= Exercise goal =
When you reach the line containing "This screenshot has height=752, width=1024." in the entries below, begin reproducing lines exactly, and stop once the line containing "Task: Click the green" is done.

Stored items from a collection
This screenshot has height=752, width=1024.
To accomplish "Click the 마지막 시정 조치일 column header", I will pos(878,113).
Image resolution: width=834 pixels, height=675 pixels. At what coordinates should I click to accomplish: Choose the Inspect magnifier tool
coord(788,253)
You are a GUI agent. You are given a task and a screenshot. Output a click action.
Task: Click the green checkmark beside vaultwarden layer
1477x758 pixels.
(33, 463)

* * *

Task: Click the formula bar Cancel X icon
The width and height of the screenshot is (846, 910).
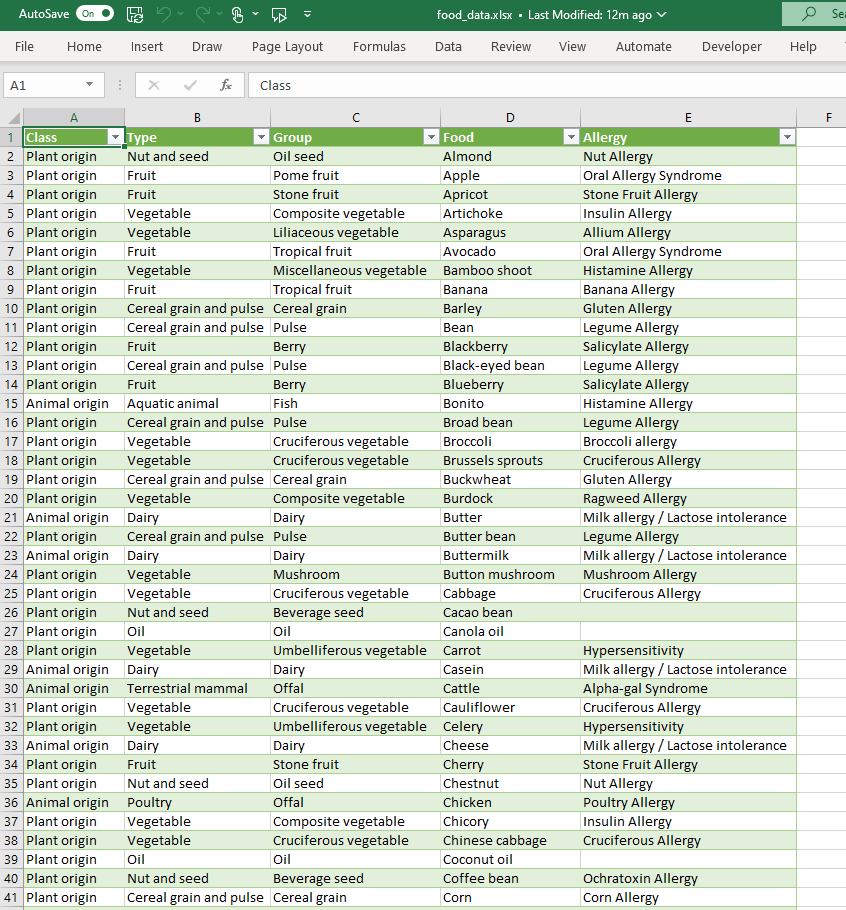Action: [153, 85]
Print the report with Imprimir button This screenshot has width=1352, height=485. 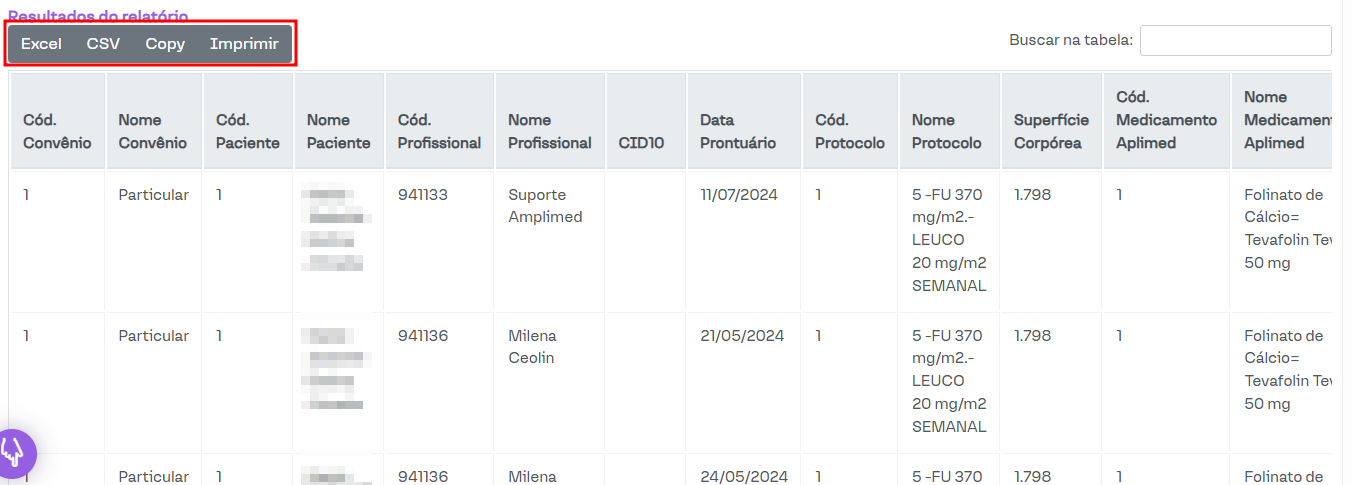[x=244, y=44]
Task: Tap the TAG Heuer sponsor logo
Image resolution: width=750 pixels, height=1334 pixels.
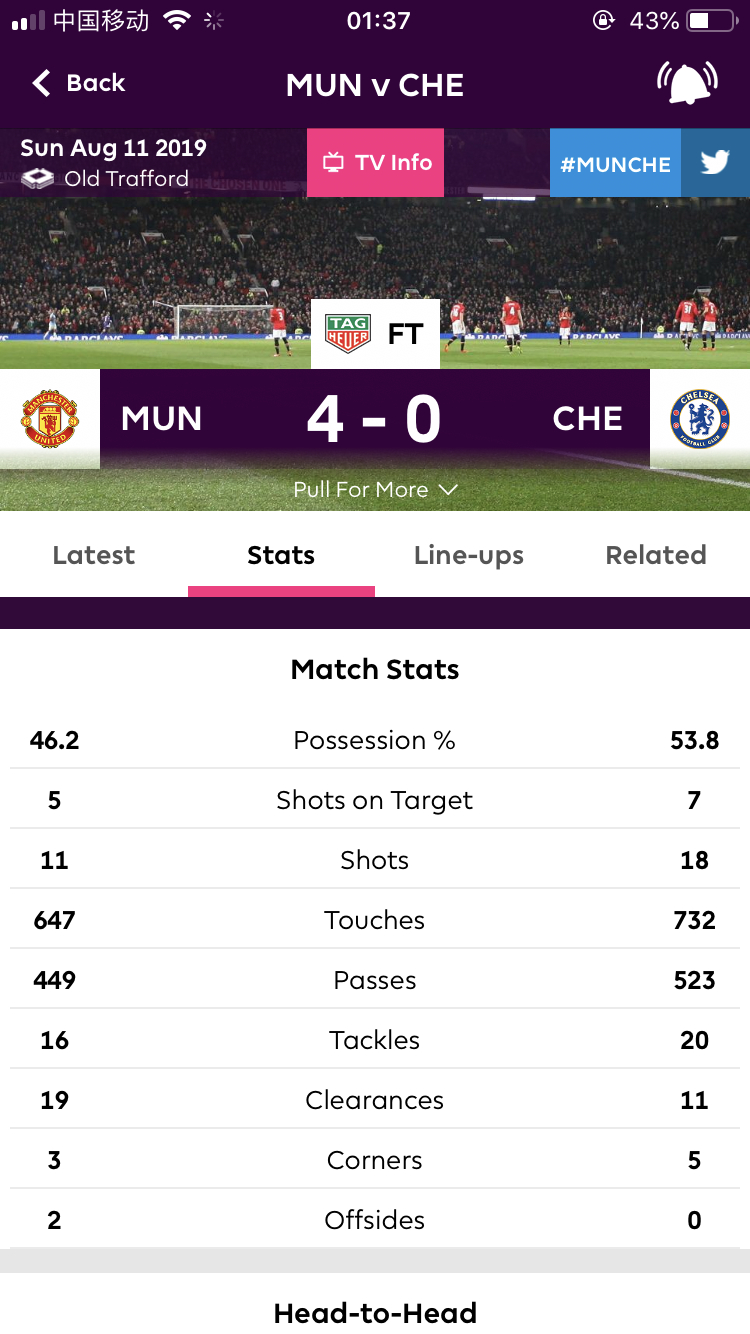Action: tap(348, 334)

= Output =
This screenshot has height=752, width=1024.
To accomplish "Click the 마지막 시정 조치일 column header", I will pos(878,113).
Image resolution: width=834 pixels, height=675 pixels. At what coordinates should I click to accomplish: Choose the Inspect magnifier tool
coord(788,253)
You are a GUI agent. You are given a task and a screenshot. Output a click action.
Task: Click the green checkmark beside vaultwarden layer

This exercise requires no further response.